The presence of unusually high number of banks and pressures on profitability have triggered the need for consolidation.
“For banking industry, M&A is a cost effective way to restructure the banking system by eliminating institutions that are perceived as inefficient and without adequate liquidity and strong asset bases, thus creating larger entities that are financially more robust and efficient, as they benefit from more economies of scale,” said M.R. Raghu, Director of Research at Markaz.
According Moody’s merger activity over the last 18-24 months involve both national level mergers and cross border mergers. National Bank of Abu Dhabi and First Gulf Bank merged in 2017 to create the UAE’s largest bank and was renamed First Abu Dhabi Bank. Another potential merger in the UAE, involving Abu Dhabi Commercial Bank, Union National Bank and Al Hilal Bank’s in the pipeline. There is further activity in Qatar, Oman and Saudi Arabia but none has been finalised. A cross-border deal between Kuwaiti and Bahraini lenders Kuwait Finance House and Ahli United Bank are also in discussion.

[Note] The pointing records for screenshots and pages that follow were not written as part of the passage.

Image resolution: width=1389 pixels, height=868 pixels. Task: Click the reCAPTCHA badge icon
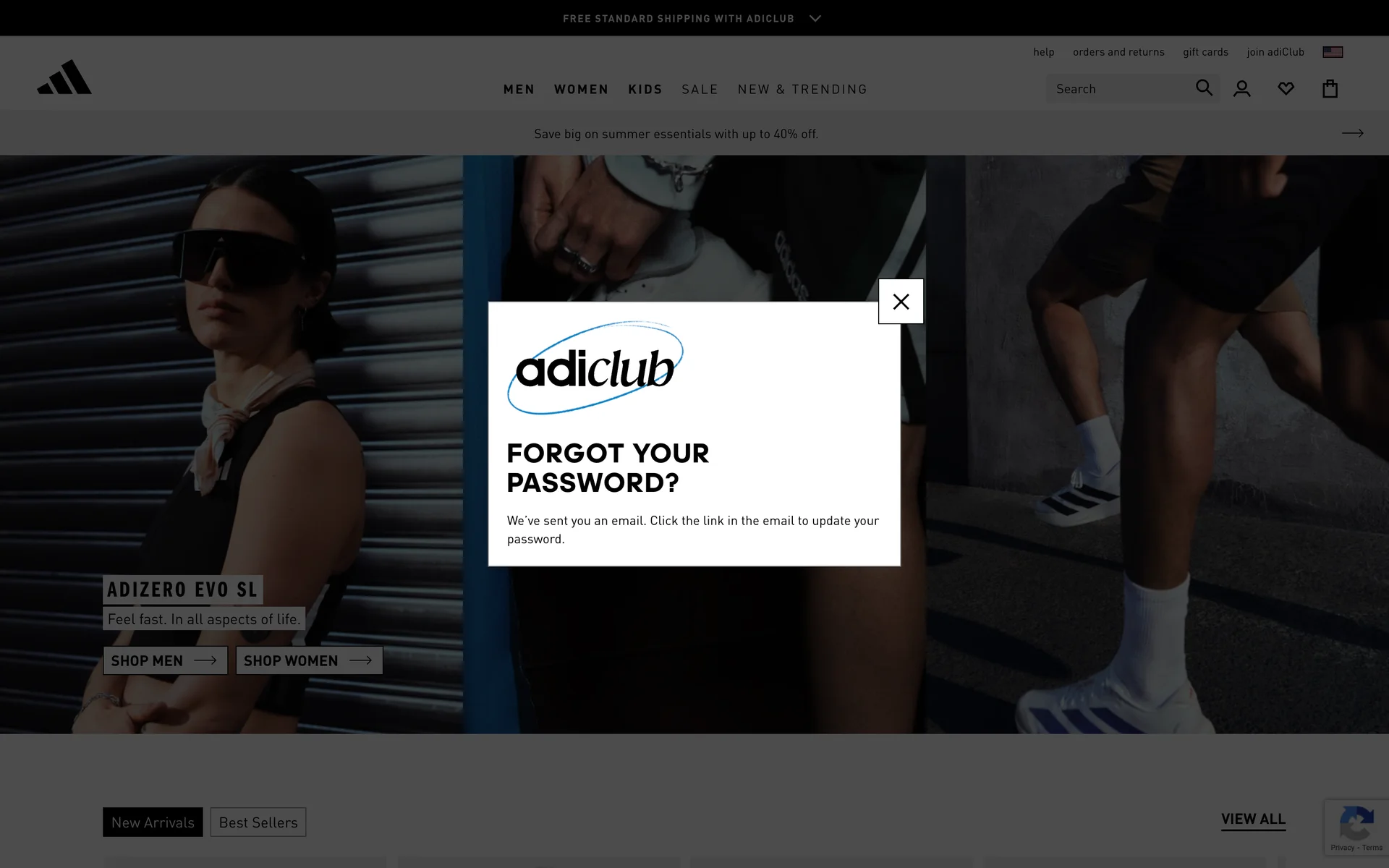[x=1356, y=823]
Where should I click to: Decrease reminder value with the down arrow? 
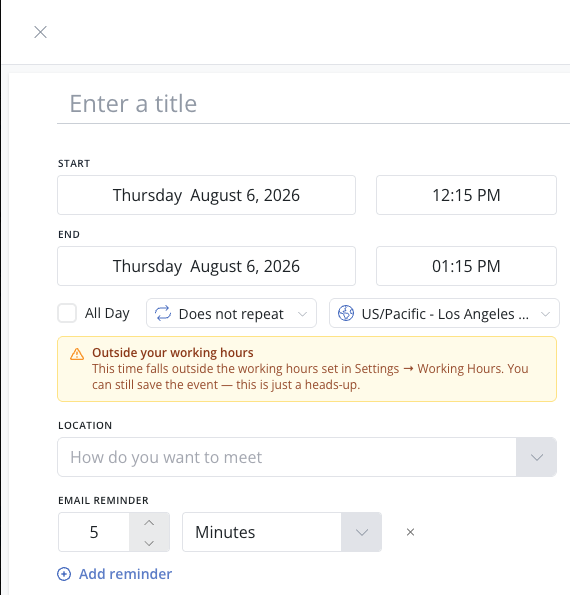pos(149,543)
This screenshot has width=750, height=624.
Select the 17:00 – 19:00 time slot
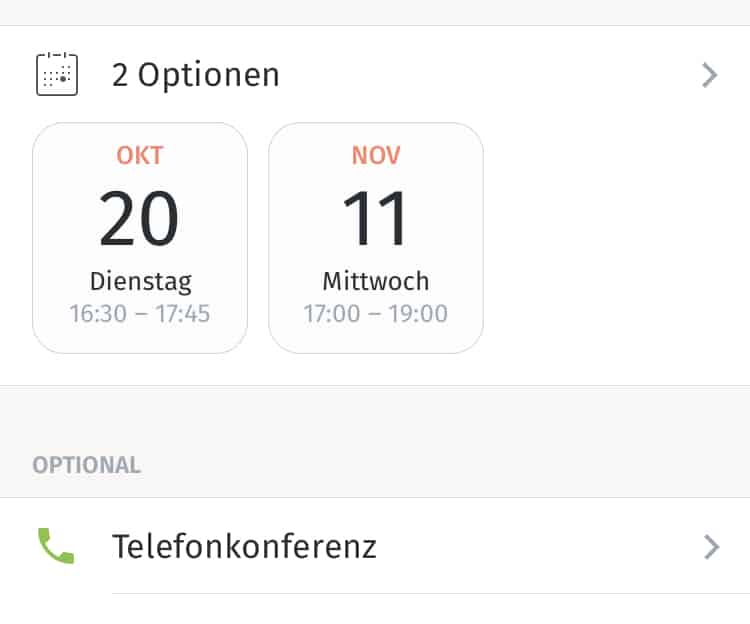(x=376, y=314)
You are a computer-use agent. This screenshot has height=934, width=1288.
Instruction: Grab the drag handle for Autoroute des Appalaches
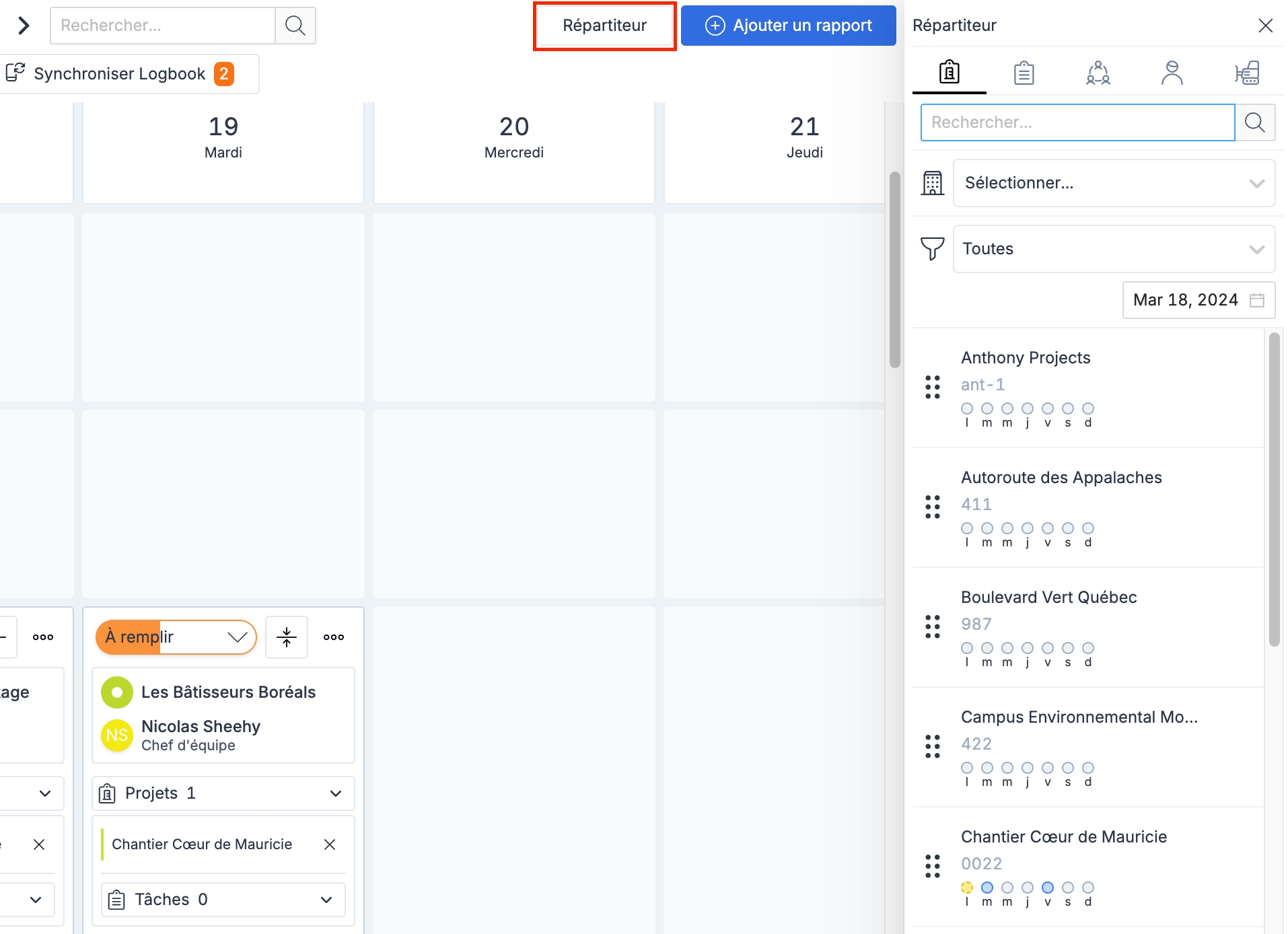(x=933, y=507)
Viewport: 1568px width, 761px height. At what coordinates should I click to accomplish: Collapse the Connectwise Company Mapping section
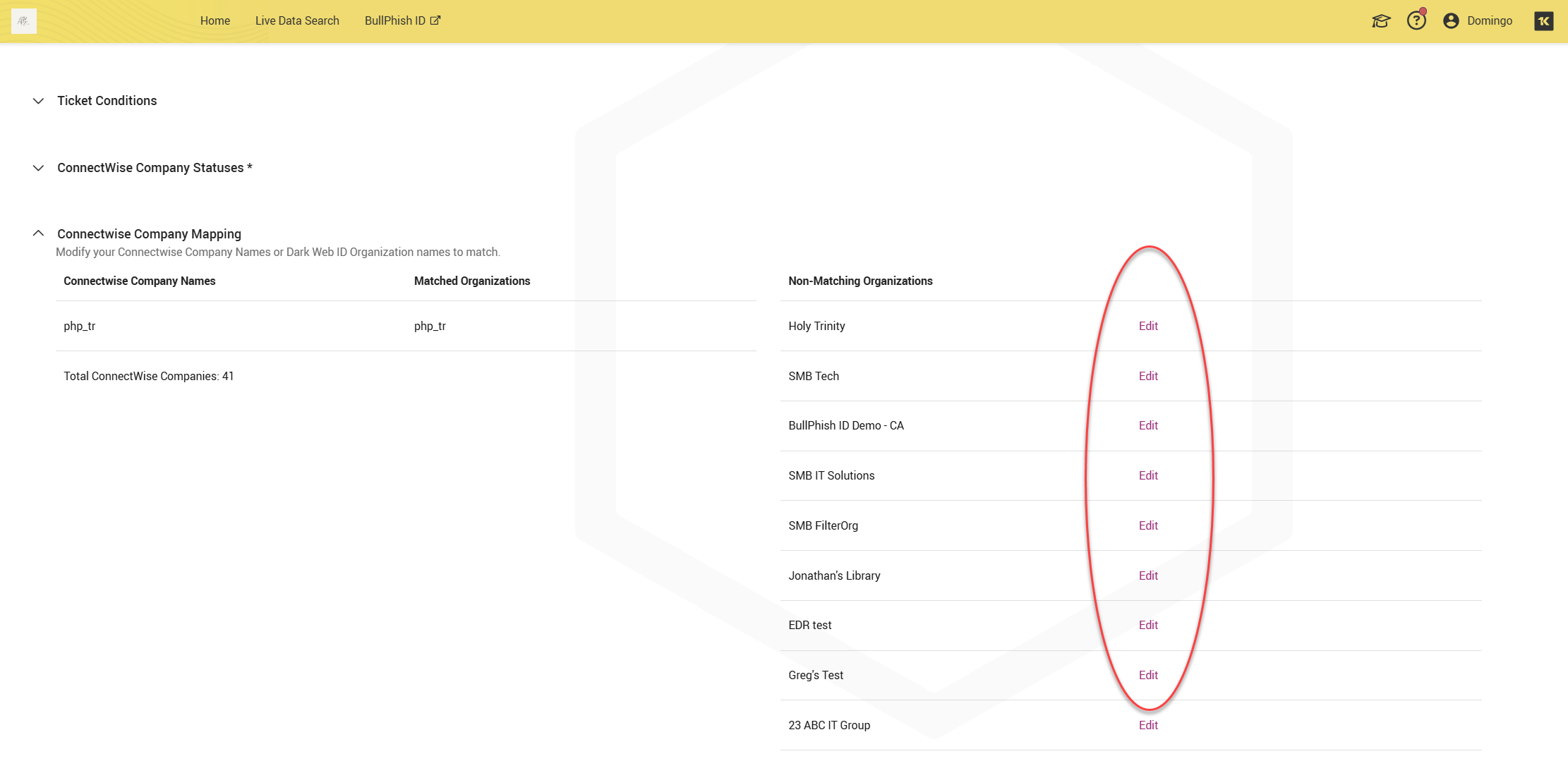39,233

In the past two decades, there have been very few mergers among local banks in the GCC. Majority of the M&A activity in the sector were in the form of cross border acquisitions to widen the geographic presence. Two of the biggest banking mergers took place in the UAE, nearly a decade apart from each other. Formation of Emirates NBD and First Abu Dhabi Bank were significant deals for the UAE, where on both occasions, the biggest bank in the country was formed.
Analysts say the environment for consolidation is stronger now than a decade ago. The fall in oil prices may be a significant trigger as more than 80 per cent of the Gulf’s top 50 banks by assets are part owned by arms of GCC states. Government of Saudi Arabia owns 20.3 per cent stake in Saudi Arabia’s largest bank National Commercial Bank) while its Public Investment Fund holds a 44.3 per cent stake. Qatar Investment Authority holds 50 per cent shares of Qatar’s largest bank Qatar National Bank. UAE’s largest bank First Abu Dhabi Bank 33.5 per cent is owned by the Abu Dhabi Investment Council.
“Becoming a bigger bank strengthens ties to the government through business flow. In addition, it increases their resilience to credit or liquidity risk. However, there are instances where larger banks are mandated to acquire smaller banks with poor asset quality due to common government ownership,” said Raghu.
In terms of composition of banking systems while UAE, Oman and Bahrain are deemed overbanked, Saudi Arabia has relatively few domestic banking institutions which points to a less likelihood of M&A activity in the country.
“GCC banking sectors are overbanked. Too many banks often serve small populations in the region. Many banking systems in the GCC are also dominated by a few large banks with a large number of smaller banks competing for the rest of the market,” said Nitish Bhojnagarwala, senior credit officer, Moody’s.